Lenny shook his head. ‘You’re off or I end the game. You ain’t right. Now go.’
‘Fuck, fuck, fuck,’ he spat as he stormed across the field to the changing room. He took off his shirt and used it to wipe the blood from his eye.
‘Had a bad day?’ he raged, throwing the shirt to the ground. Nah, he’d only spent the week watching the private life and past of his boss and friend being used as a knife to stab her with. He’d watched her bury her emotions to get the job done, to catch the sick bastard who was killing innocent people to prove a point. He’d watched her continue to lead a team and analyse evidence and facts, sifting and sorting clues, while quietly detaching herself in the midst of losing the thing that meant most to her. Privacy. And then he’d had to watch as she’d been removed from the case.
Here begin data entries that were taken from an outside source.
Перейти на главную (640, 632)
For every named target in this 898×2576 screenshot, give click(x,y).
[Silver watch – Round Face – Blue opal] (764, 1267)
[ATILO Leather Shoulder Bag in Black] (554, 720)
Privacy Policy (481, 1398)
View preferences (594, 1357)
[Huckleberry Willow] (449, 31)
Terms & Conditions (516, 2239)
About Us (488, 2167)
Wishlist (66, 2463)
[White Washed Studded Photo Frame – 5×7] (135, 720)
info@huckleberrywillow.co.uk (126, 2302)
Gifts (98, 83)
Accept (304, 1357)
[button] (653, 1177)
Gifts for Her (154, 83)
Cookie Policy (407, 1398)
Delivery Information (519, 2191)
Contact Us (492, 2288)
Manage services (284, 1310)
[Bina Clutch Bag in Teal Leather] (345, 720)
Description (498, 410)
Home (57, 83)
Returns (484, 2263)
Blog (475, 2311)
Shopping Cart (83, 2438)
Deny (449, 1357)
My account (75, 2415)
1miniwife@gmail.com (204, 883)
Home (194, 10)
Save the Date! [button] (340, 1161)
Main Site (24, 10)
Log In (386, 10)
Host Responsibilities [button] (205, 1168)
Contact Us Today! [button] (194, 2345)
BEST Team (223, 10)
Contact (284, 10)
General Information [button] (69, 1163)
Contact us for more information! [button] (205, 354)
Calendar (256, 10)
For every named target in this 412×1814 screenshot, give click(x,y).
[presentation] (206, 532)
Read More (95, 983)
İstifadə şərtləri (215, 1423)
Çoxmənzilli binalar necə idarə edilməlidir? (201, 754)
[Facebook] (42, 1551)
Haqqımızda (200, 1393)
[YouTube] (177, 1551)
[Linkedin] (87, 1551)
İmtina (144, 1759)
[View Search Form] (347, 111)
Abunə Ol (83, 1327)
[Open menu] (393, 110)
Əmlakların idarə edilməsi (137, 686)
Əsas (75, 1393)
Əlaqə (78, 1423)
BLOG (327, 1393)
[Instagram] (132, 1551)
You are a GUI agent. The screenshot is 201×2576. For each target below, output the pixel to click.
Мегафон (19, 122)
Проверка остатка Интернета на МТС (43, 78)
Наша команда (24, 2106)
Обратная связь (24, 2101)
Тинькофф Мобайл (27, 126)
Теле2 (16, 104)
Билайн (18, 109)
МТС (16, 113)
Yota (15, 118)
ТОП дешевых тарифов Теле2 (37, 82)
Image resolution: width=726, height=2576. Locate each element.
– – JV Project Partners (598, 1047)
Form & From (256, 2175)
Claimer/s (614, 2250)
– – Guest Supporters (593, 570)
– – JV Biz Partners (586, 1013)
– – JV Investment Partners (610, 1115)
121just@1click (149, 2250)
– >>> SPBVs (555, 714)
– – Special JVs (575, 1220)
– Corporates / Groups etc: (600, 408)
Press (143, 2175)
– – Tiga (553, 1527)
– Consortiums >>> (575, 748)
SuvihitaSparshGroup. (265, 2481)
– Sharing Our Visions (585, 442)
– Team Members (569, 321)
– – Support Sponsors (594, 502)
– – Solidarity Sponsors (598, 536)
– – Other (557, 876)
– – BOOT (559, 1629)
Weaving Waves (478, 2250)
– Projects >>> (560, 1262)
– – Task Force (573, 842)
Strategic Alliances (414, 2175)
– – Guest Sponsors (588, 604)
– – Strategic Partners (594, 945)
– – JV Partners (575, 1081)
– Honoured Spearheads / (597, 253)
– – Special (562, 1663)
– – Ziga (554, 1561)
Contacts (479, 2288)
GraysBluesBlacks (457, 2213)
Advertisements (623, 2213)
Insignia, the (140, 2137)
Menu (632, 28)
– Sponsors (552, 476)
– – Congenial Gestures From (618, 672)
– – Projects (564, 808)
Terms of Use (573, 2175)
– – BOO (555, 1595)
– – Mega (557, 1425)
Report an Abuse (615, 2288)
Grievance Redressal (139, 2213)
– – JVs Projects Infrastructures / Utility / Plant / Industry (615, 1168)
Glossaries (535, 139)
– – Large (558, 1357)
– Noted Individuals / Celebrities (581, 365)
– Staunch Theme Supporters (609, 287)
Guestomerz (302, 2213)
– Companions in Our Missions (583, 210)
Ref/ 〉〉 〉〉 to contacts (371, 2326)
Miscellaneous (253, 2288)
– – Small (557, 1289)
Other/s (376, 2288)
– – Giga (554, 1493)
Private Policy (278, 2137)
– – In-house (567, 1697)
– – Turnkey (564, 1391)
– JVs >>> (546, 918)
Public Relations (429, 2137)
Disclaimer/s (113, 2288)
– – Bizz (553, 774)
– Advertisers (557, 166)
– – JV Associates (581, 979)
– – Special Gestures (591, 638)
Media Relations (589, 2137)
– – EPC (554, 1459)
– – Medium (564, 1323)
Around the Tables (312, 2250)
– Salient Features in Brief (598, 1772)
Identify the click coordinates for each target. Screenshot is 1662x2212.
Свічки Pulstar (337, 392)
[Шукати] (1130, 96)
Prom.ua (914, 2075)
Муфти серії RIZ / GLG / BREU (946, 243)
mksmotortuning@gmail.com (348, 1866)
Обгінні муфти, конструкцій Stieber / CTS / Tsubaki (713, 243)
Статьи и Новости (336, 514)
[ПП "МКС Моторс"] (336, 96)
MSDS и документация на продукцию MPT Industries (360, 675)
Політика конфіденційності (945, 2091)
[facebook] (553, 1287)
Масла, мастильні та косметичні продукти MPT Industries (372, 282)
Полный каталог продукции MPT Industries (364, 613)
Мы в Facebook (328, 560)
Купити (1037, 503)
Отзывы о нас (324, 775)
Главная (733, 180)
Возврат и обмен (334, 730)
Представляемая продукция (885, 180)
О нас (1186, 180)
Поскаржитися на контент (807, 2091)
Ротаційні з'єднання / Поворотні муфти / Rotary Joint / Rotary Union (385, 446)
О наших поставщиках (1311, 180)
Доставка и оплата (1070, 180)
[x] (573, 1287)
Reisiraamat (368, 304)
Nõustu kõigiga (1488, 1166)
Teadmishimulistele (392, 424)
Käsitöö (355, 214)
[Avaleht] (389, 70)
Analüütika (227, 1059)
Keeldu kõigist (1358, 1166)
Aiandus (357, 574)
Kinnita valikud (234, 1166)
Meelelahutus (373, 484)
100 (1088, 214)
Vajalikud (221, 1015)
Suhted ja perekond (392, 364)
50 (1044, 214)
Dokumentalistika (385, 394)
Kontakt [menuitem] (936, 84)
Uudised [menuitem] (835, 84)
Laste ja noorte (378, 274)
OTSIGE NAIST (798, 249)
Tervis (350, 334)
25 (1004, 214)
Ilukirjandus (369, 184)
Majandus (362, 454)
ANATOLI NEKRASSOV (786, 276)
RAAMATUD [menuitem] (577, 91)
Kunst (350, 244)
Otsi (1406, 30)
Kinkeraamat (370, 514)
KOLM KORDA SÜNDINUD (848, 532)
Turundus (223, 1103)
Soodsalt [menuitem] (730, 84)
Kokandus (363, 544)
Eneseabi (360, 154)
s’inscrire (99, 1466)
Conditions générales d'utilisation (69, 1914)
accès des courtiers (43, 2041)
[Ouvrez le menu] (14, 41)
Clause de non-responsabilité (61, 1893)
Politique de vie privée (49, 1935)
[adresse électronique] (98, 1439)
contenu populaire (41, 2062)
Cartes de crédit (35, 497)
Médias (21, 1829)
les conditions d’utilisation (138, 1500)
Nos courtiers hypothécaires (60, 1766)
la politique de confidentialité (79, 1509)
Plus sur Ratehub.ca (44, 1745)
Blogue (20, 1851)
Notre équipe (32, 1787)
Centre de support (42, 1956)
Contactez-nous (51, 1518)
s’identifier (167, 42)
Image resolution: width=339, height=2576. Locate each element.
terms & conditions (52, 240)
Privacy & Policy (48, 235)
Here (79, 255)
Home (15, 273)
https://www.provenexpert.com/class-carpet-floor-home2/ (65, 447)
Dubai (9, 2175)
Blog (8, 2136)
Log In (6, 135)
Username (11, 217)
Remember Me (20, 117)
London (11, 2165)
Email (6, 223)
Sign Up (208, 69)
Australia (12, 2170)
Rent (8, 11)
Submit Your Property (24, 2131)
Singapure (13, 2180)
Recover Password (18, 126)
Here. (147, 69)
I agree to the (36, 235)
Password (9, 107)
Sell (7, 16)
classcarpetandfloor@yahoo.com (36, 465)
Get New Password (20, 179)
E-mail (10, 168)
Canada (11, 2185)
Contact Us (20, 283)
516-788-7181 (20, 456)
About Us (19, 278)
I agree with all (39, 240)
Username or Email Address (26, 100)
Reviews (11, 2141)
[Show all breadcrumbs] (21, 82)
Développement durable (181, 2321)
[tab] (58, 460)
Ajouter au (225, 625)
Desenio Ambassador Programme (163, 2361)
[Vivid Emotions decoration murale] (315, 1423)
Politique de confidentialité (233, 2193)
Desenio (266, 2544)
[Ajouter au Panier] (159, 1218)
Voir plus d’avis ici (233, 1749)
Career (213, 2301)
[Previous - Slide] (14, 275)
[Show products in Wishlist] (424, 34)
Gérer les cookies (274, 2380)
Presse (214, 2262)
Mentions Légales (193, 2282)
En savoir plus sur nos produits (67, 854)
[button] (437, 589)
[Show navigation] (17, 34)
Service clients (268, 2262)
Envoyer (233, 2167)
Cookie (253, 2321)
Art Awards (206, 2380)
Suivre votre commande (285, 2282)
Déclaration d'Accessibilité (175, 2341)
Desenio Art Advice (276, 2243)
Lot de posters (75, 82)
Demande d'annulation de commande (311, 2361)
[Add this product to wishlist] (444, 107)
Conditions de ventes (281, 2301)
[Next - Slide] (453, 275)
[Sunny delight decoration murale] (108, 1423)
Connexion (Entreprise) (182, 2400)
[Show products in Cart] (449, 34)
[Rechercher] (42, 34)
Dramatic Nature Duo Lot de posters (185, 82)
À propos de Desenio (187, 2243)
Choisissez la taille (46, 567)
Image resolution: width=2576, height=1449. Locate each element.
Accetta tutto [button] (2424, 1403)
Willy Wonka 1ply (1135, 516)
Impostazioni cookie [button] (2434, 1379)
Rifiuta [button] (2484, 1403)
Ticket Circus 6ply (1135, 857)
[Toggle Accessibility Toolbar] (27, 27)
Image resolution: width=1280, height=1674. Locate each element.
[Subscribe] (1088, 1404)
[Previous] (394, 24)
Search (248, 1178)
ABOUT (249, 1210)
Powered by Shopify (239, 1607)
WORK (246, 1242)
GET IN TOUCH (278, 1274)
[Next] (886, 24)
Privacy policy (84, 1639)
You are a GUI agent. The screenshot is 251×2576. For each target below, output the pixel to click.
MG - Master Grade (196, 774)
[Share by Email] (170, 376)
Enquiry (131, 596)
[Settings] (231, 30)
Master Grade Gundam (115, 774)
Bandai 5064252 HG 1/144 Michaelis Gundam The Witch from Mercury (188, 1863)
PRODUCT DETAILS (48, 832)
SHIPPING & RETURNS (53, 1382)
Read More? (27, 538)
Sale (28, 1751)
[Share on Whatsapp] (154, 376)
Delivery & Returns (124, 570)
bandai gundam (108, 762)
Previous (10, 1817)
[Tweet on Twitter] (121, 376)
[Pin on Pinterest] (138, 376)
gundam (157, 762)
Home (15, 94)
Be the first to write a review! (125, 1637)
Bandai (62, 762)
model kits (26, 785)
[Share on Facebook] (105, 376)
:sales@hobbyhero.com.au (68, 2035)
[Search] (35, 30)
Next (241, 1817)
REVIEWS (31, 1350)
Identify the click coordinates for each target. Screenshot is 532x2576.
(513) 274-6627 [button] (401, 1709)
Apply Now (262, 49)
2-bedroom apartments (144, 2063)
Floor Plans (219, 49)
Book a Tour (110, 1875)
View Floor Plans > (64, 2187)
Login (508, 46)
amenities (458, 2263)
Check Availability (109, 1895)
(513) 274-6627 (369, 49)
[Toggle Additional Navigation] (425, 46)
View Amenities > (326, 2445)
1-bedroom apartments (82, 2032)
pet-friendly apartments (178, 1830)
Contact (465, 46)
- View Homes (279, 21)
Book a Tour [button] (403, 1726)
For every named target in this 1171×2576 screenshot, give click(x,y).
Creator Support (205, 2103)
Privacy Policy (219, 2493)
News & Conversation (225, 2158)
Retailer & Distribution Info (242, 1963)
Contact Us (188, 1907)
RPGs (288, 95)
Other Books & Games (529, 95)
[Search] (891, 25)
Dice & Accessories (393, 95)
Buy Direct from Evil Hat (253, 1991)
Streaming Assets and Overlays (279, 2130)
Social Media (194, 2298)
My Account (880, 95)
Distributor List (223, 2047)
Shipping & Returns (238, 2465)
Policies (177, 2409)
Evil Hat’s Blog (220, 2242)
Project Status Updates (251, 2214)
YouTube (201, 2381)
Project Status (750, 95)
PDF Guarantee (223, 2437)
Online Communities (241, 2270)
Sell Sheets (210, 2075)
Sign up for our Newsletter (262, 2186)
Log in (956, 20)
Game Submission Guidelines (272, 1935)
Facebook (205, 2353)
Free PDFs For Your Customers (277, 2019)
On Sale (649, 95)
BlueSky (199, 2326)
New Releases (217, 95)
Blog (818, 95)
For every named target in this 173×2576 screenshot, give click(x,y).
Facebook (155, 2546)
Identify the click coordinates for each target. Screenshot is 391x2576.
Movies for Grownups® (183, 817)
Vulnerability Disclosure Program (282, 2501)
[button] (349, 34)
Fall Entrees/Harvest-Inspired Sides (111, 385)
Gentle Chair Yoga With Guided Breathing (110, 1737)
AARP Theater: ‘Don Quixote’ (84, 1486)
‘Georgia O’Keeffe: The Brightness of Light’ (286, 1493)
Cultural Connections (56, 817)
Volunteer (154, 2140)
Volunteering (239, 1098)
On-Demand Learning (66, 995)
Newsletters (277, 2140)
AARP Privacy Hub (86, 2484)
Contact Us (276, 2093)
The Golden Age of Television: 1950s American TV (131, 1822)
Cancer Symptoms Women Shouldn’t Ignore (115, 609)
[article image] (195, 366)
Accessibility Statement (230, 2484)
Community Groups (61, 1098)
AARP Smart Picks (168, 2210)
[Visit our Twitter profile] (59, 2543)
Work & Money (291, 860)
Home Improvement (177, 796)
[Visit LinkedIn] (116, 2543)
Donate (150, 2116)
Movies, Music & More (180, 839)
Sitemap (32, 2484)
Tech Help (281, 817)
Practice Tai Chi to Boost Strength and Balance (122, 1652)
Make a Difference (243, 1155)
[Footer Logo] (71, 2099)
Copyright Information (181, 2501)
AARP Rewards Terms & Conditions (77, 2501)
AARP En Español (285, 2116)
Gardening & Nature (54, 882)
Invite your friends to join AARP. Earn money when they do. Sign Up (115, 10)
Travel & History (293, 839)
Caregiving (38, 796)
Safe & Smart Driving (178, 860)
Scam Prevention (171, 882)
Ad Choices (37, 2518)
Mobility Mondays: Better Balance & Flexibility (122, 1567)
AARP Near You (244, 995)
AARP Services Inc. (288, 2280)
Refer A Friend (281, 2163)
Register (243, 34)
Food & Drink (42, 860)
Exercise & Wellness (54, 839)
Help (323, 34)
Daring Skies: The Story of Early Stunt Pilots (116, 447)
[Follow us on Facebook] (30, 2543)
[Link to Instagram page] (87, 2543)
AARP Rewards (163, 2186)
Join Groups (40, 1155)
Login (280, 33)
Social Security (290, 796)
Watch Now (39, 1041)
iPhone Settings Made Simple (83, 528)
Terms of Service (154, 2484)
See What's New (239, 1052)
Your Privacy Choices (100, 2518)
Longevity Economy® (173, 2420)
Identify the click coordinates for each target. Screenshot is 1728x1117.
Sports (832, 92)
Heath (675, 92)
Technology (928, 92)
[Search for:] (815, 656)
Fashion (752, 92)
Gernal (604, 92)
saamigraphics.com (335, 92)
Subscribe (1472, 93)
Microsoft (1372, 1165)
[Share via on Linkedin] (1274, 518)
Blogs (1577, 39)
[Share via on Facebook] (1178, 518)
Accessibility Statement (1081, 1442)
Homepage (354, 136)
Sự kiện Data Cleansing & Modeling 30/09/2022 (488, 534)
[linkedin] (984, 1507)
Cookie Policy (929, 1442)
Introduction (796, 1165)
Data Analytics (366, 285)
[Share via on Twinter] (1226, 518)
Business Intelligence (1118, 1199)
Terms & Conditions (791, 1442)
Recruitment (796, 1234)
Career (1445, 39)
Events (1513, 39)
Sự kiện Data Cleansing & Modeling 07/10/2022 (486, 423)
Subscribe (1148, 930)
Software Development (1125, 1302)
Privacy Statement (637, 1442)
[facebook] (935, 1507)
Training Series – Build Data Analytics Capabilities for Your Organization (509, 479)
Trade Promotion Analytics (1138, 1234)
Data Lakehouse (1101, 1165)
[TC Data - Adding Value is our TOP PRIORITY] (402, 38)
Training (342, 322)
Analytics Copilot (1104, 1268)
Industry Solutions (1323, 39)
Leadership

Yeah, it had been a bad fucking day at work. Was there really any other kind? Every single day he was forced to look at and analyse the despicable depths of humanity, see things that he couldn’t unsee, images that wedged in his brain and played over and over in his mind’s eye, torturing him and sickening him repeatedly, only to return late at night in his dreams.
He kicked his kit bag across the floor with force.
‘Fuck it, fuck it, fuck it,’ he screamed, as his teeth ground together.
He paced the changing room floor, his hands clenching into fists at his sides. He needed a target. He needed an outlet, somewhere to expel the rage that was surging like molten lava around his veins.
The knowledge.
The thoughts.
The images.
‘Nooooo,’ he cried out as his right fist hit the wall.
The pain was immediate and welcome but it didn’t clear his mind. Somewhere in there, mashed up with everything else he’d witnessed this week was the image of Billie Styles, viciously and brutally assaulted. Left for dead in the woods, subjected to unspeakable horror that would change her life for ever.
But that wasn’t the image that tortured him. That wasn’t the image that had followed him onto the rugby field. This one was more personal and closer to home and filled him with a rage that burned like a wildfire all the way to his soul.
A thirteen-year-old girl, abandoned by everyone, loved by no one, unprotected, frightened but trying not to be, taken into the woods and raped.